September 11, 2023


Australia faces wheat production slump due to El Nino drought



Australia, the world's second-largest wheat exporter, braces for a significant reduction in its 2023/24 wheat production forecast, as the El Nino weather pattern triggers dry conditions, impacting yields, The Star reported.


This forecast adjustment is set to tighten global wheat supplies already strained by poor harvests in rival exporting nations.


As a pivotal supplier to major buyers like China, Indonesia, and Japan, Australia's agricultural fortunes hold sway in the global wheat market. The strengthening El Nino event has resulted in extended dry weather conditions following an already record-breaking warm winter.


The El Nino phenomenon and the drought conditions it spawns pose a severe threat to food producers across Asia. Australian wheat, along with palm oil and rice production in Southeast Asia, faces particular vulnerability to these climatic challenges.

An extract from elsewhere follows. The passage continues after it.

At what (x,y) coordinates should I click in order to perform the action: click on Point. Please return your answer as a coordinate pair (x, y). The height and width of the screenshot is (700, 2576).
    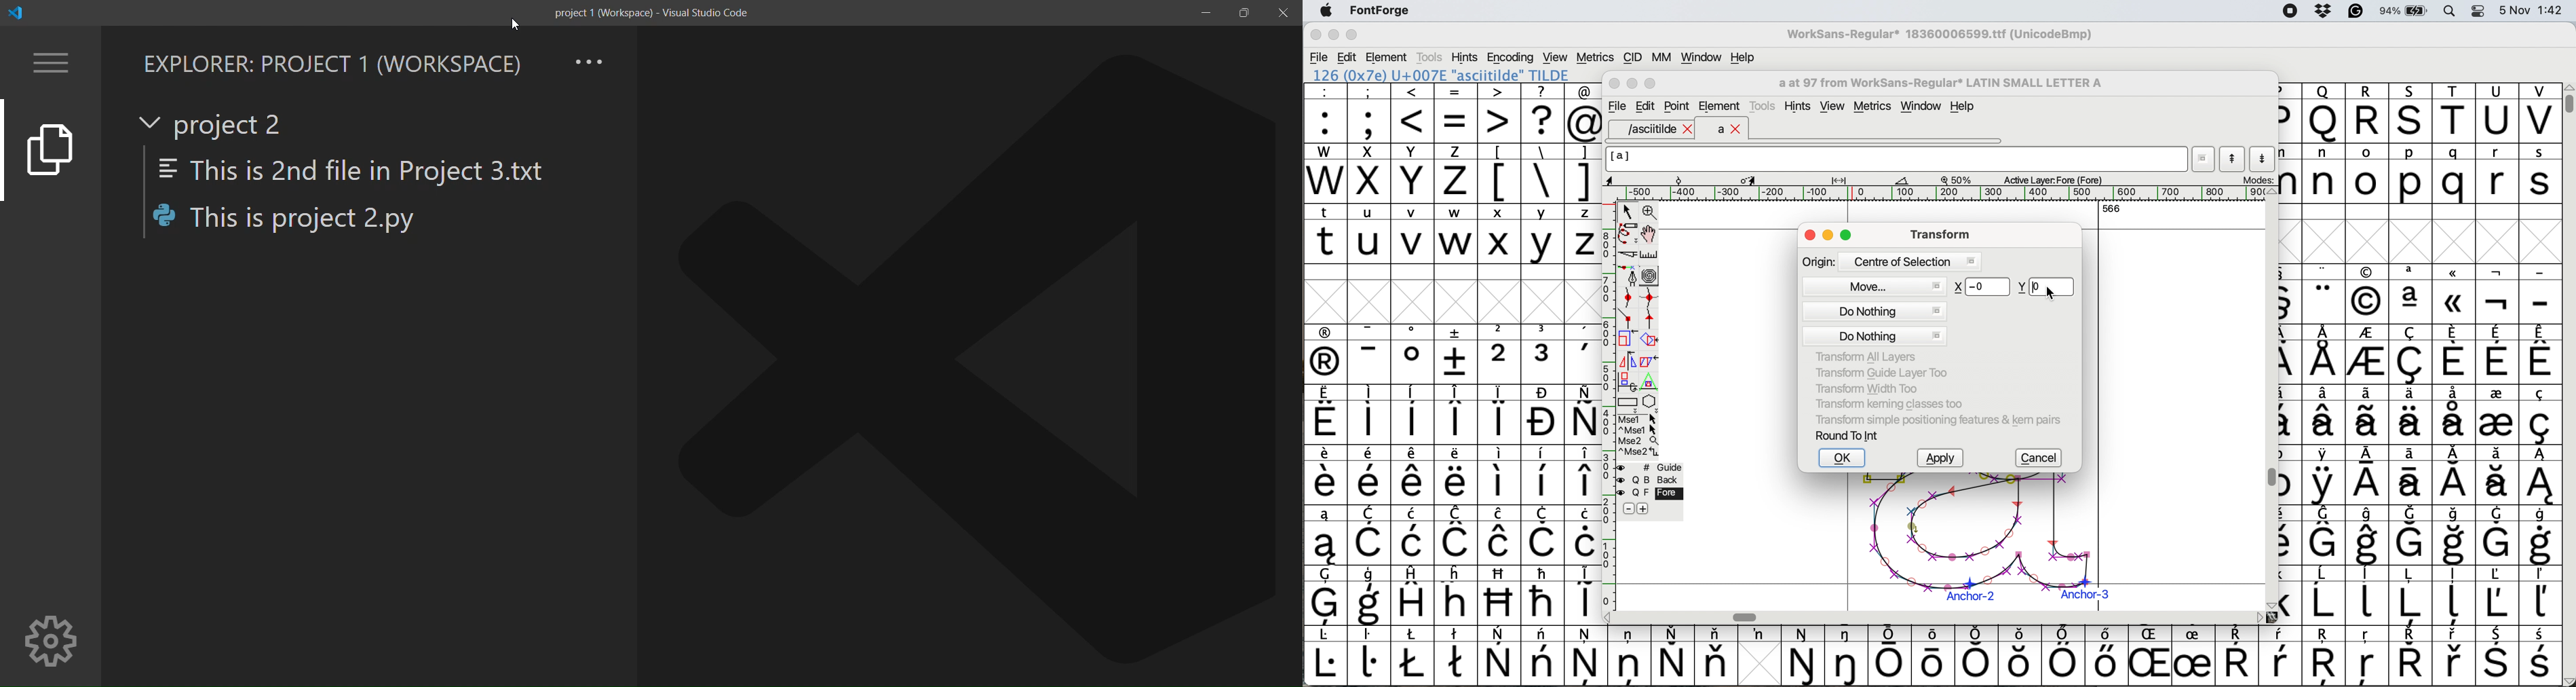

Ole Houe, from agricultural brokerage IKON Commodities, said that compared to last year, the crop's going to be over 10 million tonnes smaller, characterising this as a substantial loss.


Market experts and traders anticipate that the Australian Bureau of Agricultural and Resource Economics and Sciences (Abares) will revise its initial June production estimate of 26.2 million tonnes downward by roughly one million tonnes. This prediction follows a 34% decline from the previous year's output.


This downward revision is occurring against the backdrop of three consecutive years of record-breaking harvests in Australia, thanks to abundant rainfall.


The adverse weather conditions are poised to drive global wheat stockpiles among major exporters to their lowest levels in more than a decade, as per a Reuters analysis. This trend aligns with Canada, the fourth-largest wheat exporter globally, recently announcing a reduction in output due to dry weather.


Argentina's crops are also bearing the brunt of adverse weather conditions, while heavy rainfall has hampered wheat production in China.


One Singapore-based trader, who supplies Australian wheat to importers in Asia, said that the Australian crop is likely to be below 25 million tonnes, as it has been hot and dry, especially on the east coast and some parts of Western Australia.


Wheat prices have contracted by 25% this year, primarily due to Russia's robust wheat supply, even amidst its conflict with Ukraine.